PDP4E: Leverage Eclipse Tools for GDPR Compliance

The EU General Data Protection Regulation (GDPR), enforced since May 25, 2018, has posed a set of challenges to organizations that process personal data (even if the organization itself has no establishment in the EU). But GDPR is not just a matter of lawyers or managers; on the contrary, GDPR also concerns those who create systems, products and services, that is... engineers! Fortunately, GDPR compliance can be supported by activities carried out within engineering disciplines (requirements, risk management, design and modelling, assurance...)

Since last year, a lot of tools and methods have appeared that try to ease compliance with that law; however, there is indeed a lack of tools specifically addressing engineers. That's why the PDP4E project is aiming to put engineers in the loop, integrating privacy and data protection into engineering practice, by extending existing methods and tools, currently applied by mainstream engineering work, with features dealing with privacy and data protection. In particular, we are reusing a set of open source tools (most part of the Eclipse ecosystem), and introducing features from state-of-the-art privacy and data protection research, aligning them with mainstream software and systems engineering practice, as shown below.

Risk Management: Be Proactive, not Reactive

GDPR is said to be "risk-oriented" in that compliance requires analysis of potential risks and impacts to the data subjects Risk management processes involve a proactive attitude since the onset of a project (rather than waiting until incidents have already happened and then reacting). This discipline has a long track of systematically dealing with security risks, and the same approaches can be extended to also deal with privacy and data protection. In particular, PDP4E is extending and linking existent tools from a previous EU project (MUSA) and tools provided by the French supervisory authority (CNIL).

The Risk Management tool provided by PDP4E will help engineers get involved in risk management, from a technical perspective. This will facilitate the integration of legal requirements with actual technical mitigation actions to be implemented by engineers during the software development process. The tool will not only allow creating a risk management plan at design time, but it will also provide means for the continuous management of risks through monitoring the implementation status of mitigation actions. GDPR also entails that organizations shall reassess their treatment plans as new privacy and data protection risks are being discovered. And it is advised to document your risk assessment processes so that you can review its contents and make changes during the whole project lifecycle.

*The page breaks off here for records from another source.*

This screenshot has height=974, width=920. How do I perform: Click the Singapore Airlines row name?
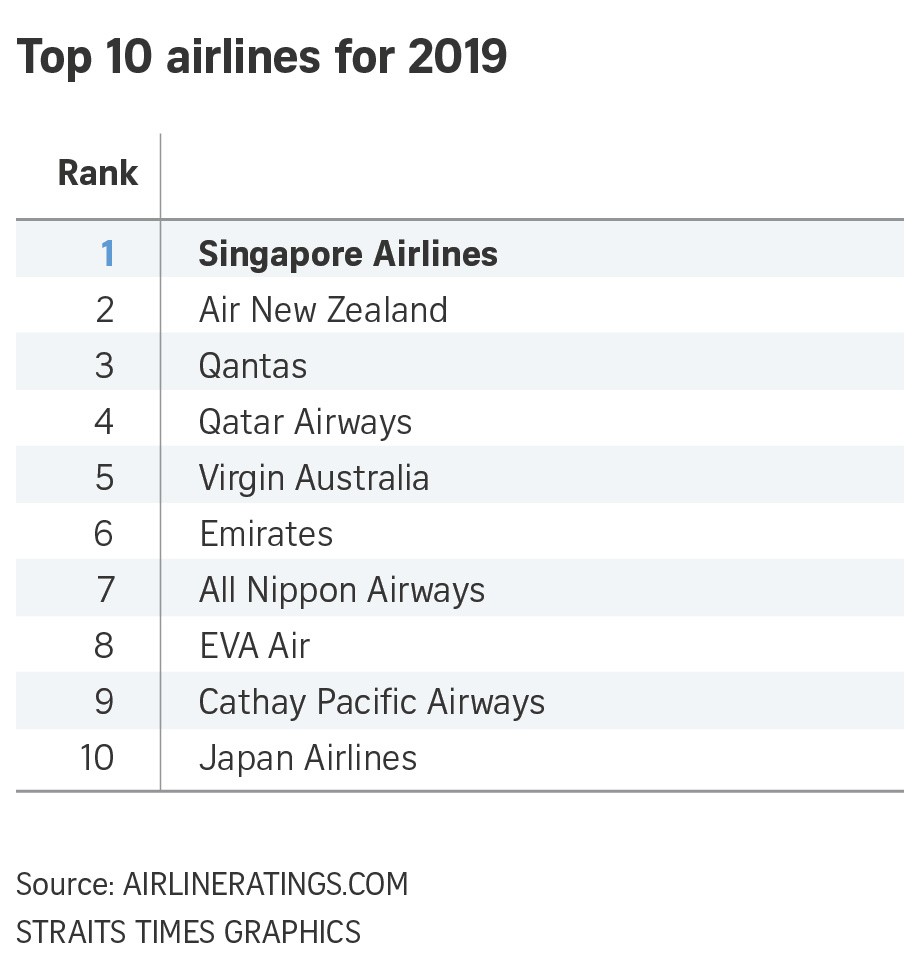coord(348,254)
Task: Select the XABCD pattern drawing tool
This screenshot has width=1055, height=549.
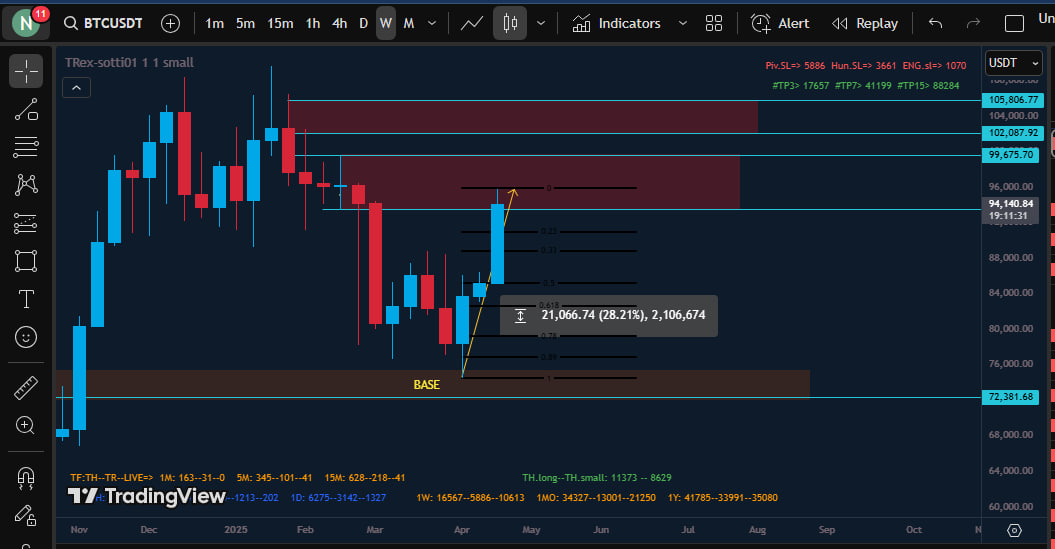Action: click(x=26, y=185)
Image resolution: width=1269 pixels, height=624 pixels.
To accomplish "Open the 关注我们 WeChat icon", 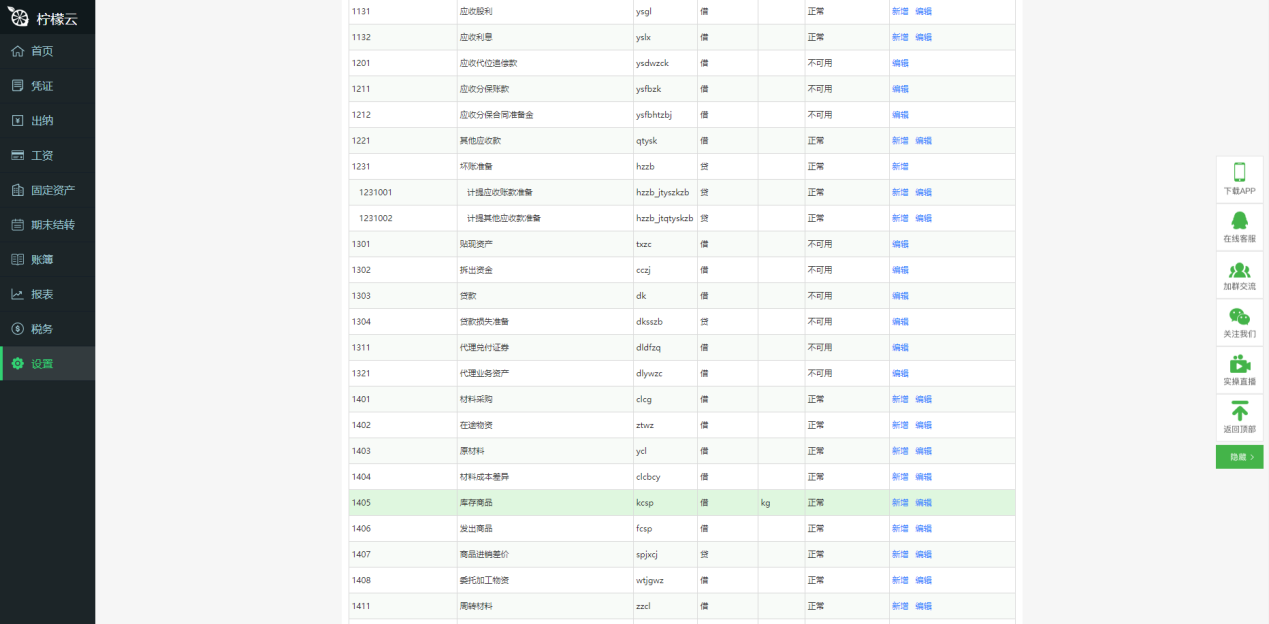I will (1239, 316).
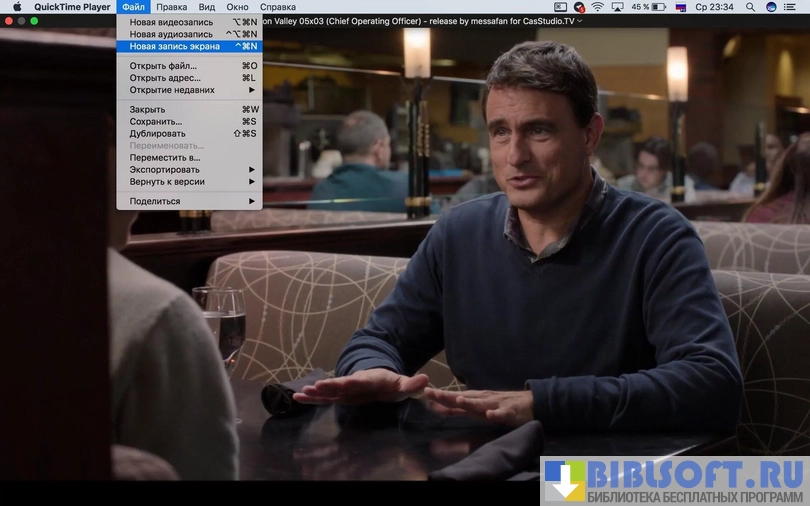Open the Notification Center list icon
Viewport: 810px width, 506px height.
click(793, 7)
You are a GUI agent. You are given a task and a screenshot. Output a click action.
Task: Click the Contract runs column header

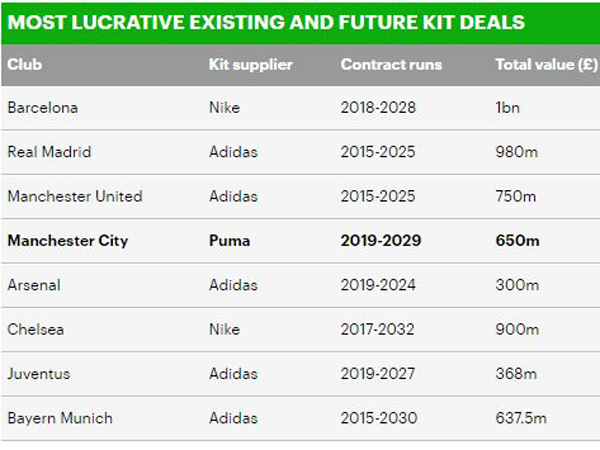[x=391, y=65]
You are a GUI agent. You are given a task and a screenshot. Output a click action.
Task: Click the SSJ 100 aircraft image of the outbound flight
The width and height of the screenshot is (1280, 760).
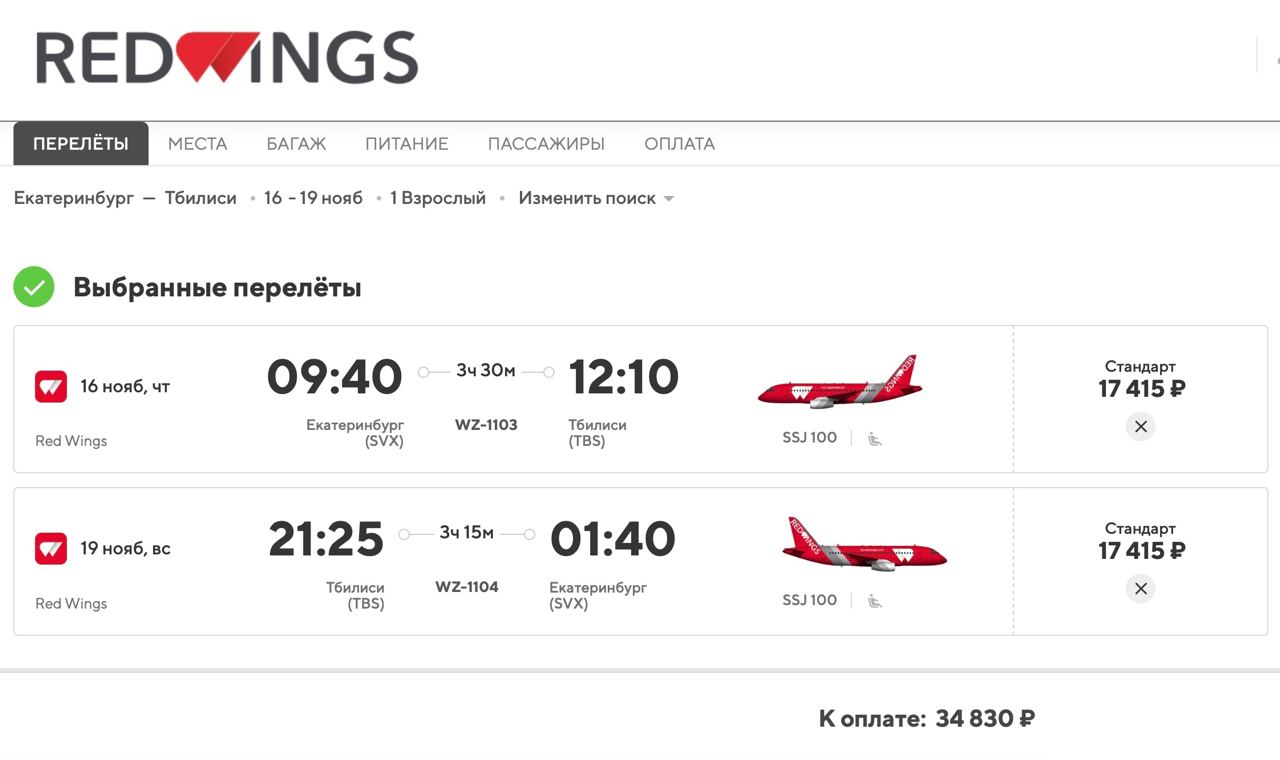pyautogui.click(x=839, y=382)
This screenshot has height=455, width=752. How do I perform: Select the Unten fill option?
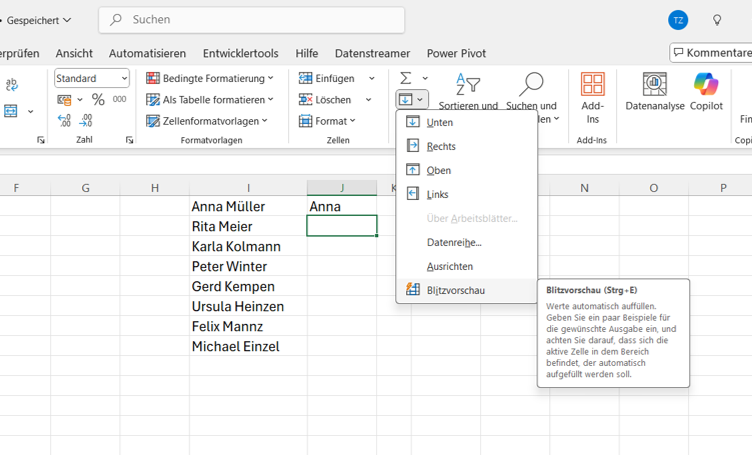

The focus of the risk management methodology used will consider both privacy and security issues. The main user for this tool will be the engineer and it is being implemented taking usability into account and following an approach which is as transparent and non-intrusive for the engineer as possible.

Requirements Engineering: Code is Law

Legal code and computer code may both seem a set of hardcoded rules, but the former is more than a set of closed rules and needs interpretation which might depend on the context. Hence translation from GDPR provisions into actionable technical requirements for a given project is not straightforward, and can benefit from the use of appropriate tools.

GDPR establishes a set of data protection principles(including e.g. consent as one possible lawfulness basis) that must guide the development of any system; it compels data controllers and processors to abide by a set of legal obligations; and they must honor several rights of the data subjects (including data portability, right to erasure, etc.) All those legal aspects shall be operationalized into requirements that can be integrated as first-class citizens in the backlog of the products under development, and which engineers can implement in the products they create.

PDP4E provides a method and tools for the elicitation of privacy-related requirements in systems development projects. In particular, such method takes into account the legal obligations introduced by GDPR and seeks to incorporate them into a development project at the early stages. This approach is mainly inspired by the Problem-based Privacy Analysis (ProPAn). The ProPan method is being extended so as to address identified stakes of PDP4E like the need of additional requirement taxonomies and more specific contextual, data and software artifacts comprehensible enough to the project's stakeholders and, in particular, to engineers.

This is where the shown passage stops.